La République islamique est engagée depuis plusieurs mois dans des négociations difficiles impliquant la Grande-Bretagne, la Chine, l'Allemagne, la France et la Russie pour trouver un terrain d'entente avec les Etats-Unis et réintégrer ces derniers dans l'accord de 2015 encadrant le programme nucléaire de Téhéran.

La sortie des Etats-Unis du pacte en 2018, sous la présidence de Donald Trump, avait entraîné le rétablissement de sanctions économiques et financières sévères, dont un embargo sur l'industrie pétrolière, et provoqué en réaction le non-respect par Téhéran de ses engagements clefs.

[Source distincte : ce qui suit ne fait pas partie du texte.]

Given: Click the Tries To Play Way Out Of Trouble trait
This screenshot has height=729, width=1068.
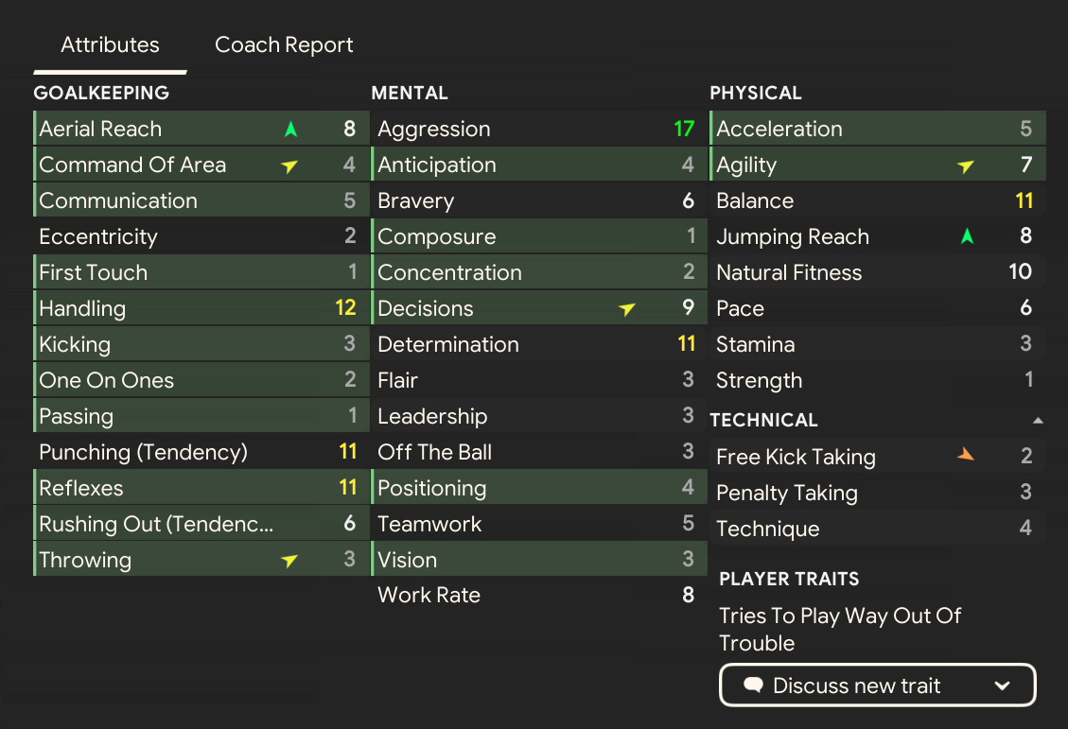Looking at the screenshot, I should 839,629.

La reprise des négociations rendues possibles par l'accession de Joe Biden à la Maison Blanche en janvier et initiées en avril est prévue lors d'une septième session en août à Vienne, en Autriche.

- Production au ralenti -

Si Téhéran est actuellement hors jeu sur le marché de l'or noir, elle continue néanmoins de produire du pétrole et d'exporter sous le manteau, principalement vers la Chine.

Le pays a produit en juin 2,47 millions de barils par jour de pétrole brut, selon les derniers chiffres de l'Organisation des pays exportateurs de pétrole (Opep) dont le pays fait partie.

A titre de comparaison, l'offre mondiale sur ce même mois de juin est de 95,6 millions de barils par jour, selon les dernières données l'Agence internationale de l'énergie (AIE).

Ses exportations sont de l'ordre de 700.000 barils par jour cette année, soit deux fois plus que l'an passé, calculent les experts de Kpler qui surveillent par satellite les va-et-vient des navires.

Il y a exactement trois ans, avant l'avalanche de sanctions économiques et financières américaines, Téhéran produisait 3,79 millions de barils chaque jour.

Si les négociations venaient à aboutir, l'allègement des sanctions doublé de ces nouvelles infrastructures entraînerait le retour sur le marché d'un volume important d'or noir, estimé à 1,7 million de barils par jour d'ici début 2022, toujours selon les analystes de Kpler.